Bruce sucked in a breath as the image of Talia leaning over him, rubbing her breasts on his chest, raking her nails down his skin, arching and moaning as she sat on top of him, made every hair on his body stand on end. He didn’t remember—he didn’t say y—she wouldn’t have done that without him saying—

                “Bruce, talk to me.”

                “I-can’t—I can’t—” Bruce started speaking in a rush, as panic clawed up his throat, “I can’t breathe.”

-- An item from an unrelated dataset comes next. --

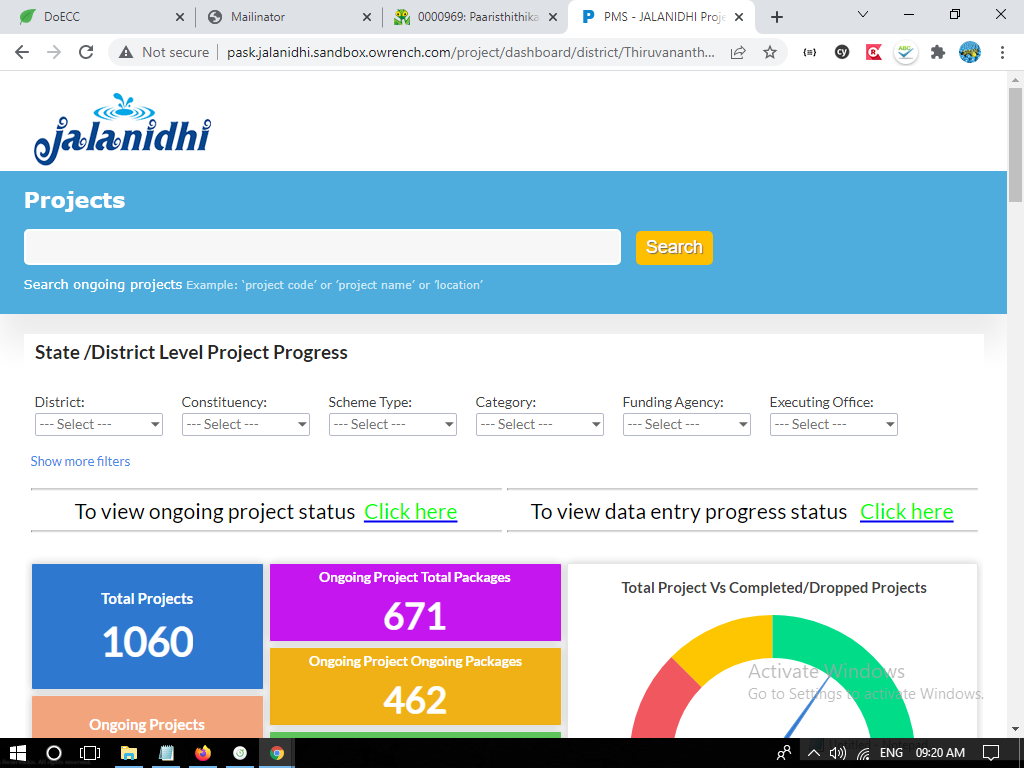Click the browser back arrow button
The width and height of the screenshot is (1024, 768).
pyautogui.click(x=22, y=52)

                “Bruce,” Clark was in front of him, kneeling at the bed, holding both sides of his head sandwiched between big warm hands, “Take a breath. Breathe with me. It’s alright.”

                “I can’t—”

                “You can, breathe. Breathe with me. It’s alright.”

                “She—she wouldn’t have. It wasn’t like that. It couldn’t have happened like that—I wouldn’t have let it—”

                “B—”

                “No,” Bruce rasped, shaking his head, grabbing Clark’s wrists with brutal force, “No, she wouldn’t have done that. It wasn’t like that between us. We used to be lovers. I could have stopped her—if I really wanted to. I must not have wanted to—because I was—I wasn’t all in my head.”

                “Bruce listen to yourself. You were drugged. How could you have said yes?”

                “I—I had to have—I—”

                “No,” Clark whispered, and the silence that followed the singular word felt impossibly heavy. Bruce worked to calm his breathing, grounding himself using Clark’s hands as a focal point, but the more he calmed, the more he _saw_ , and he felt sick to his stomach.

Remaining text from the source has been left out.